Purpose: We evaluated leukemia-associated immunophenotypes (LAIP) and their correlation with fms-like tyrosine kinase 3 (FLT3) and nucleophosmin (NPM1) gene mutational status in order to contribute a better identification of patients at highest risk of relapse in acute myeloid leukemia (AML).
Experimental Design: Bone marrow samples from 132 patients with AML were analyzed by nine-color multiparametric flow cytometry. We confirmed the presence of the mutation in diagnostic samples and in sorted cells by conventional RT-PCR and by patient-specific RQ-PCR.

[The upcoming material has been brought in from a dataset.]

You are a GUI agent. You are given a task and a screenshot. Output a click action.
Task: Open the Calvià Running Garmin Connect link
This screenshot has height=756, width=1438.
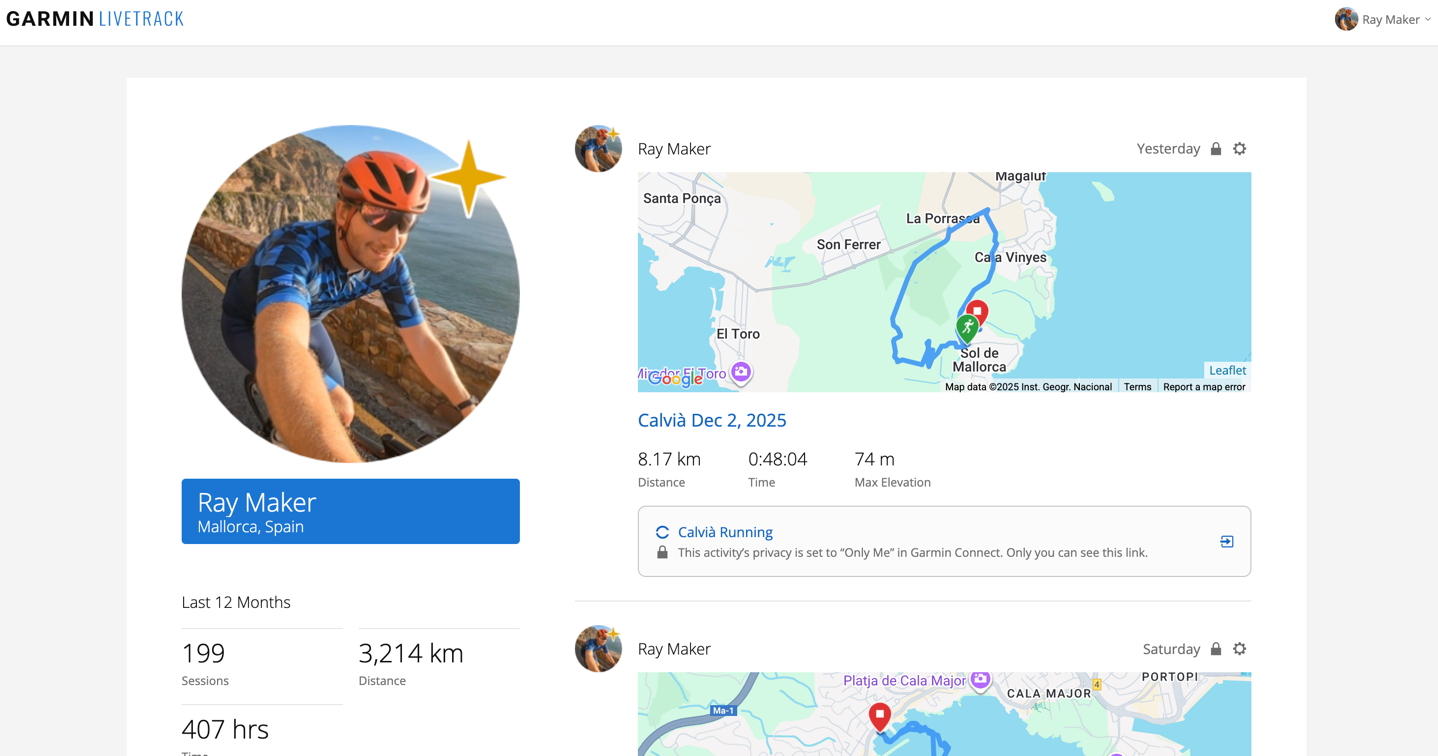click(x=725, y=532)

Results: Within the CD34(+) cell fraction, we identified a discrete population expressing high levels of the IL3 receptor α-chain (CD123) and MIC-2 (CD99) in combination with the IL2 receptor α-chain (CD25). The presence of this population positively correlated with the internal tandem duplications (ITD) mutation in the FLT3 gene (r = 0.71). Receiver operating characteristics showed that, within the CD34(+) cell fraction a percentage of CD123/CD99/CD25(+) cells ≥11.7% predicted FLT3-ITD mutations with a specificity and sensitivity of >90%. CD34/CD123/CD99/CD25(+) clones were also detectable at presentation in 3 patients with FLT3 wild-type/NPM1(+) AML who relapsed with FLT3-ITD/NPM1(+) AML. Quantitative real-time PCR designed at relapse for each FLT3-ITD in these three cases confirmed the presence of low copy numbers of the mutation in diagnostic samples.
Conclusions: Our results suggest that the CD34/CD25/CD123/CD99(+) LAIP is strictly associated with FLT3-ITD-positive cells.